Source information:
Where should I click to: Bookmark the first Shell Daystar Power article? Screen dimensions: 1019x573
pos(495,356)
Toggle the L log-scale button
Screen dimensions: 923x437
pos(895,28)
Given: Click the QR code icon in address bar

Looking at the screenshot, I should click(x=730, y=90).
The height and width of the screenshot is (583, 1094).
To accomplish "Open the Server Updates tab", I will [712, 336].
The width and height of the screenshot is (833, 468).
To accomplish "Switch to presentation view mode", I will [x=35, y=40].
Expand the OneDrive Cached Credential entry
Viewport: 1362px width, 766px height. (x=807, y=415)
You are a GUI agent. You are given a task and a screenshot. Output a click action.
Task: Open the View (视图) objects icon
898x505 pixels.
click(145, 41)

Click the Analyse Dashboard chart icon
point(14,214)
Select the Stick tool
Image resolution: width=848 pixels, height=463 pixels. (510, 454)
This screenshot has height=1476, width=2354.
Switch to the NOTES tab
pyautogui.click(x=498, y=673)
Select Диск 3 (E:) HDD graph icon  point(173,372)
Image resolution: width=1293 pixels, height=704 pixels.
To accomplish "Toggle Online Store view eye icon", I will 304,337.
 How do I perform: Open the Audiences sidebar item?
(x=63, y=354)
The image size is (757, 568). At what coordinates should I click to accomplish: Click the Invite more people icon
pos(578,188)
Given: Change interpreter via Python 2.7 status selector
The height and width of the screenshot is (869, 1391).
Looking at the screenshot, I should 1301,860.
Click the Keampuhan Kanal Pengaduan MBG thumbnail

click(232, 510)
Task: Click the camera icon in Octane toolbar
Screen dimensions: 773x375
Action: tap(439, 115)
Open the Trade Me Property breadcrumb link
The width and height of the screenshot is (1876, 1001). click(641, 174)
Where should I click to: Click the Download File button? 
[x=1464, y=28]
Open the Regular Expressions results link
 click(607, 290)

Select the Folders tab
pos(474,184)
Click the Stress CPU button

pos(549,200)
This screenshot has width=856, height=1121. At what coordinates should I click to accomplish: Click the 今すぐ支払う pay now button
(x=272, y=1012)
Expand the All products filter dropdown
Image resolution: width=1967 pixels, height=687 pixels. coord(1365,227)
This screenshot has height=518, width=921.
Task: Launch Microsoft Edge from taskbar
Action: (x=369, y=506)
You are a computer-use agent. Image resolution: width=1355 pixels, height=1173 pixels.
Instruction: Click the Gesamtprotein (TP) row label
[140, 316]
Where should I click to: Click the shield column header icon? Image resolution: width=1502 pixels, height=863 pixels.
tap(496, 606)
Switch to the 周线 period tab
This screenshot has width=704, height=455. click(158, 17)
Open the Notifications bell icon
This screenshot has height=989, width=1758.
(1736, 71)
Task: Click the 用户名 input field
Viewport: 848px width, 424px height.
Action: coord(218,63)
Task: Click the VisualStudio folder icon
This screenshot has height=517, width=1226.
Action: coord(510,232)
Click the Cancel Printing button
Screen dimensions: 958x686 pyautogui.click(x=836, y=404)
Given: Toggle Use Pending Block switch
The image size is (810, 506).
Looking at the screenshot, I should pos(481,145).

Your task:
Scan the entries for the word "will". Report each line that has it.

Result of the task:
To accomplish "Open the Server Updates tab", I will [712, 336].
To accomplish "Switch to presentation view mode", I will [x=35, y=40].
To accomplish "Toggle Online Store view eye icon", I will 304,337.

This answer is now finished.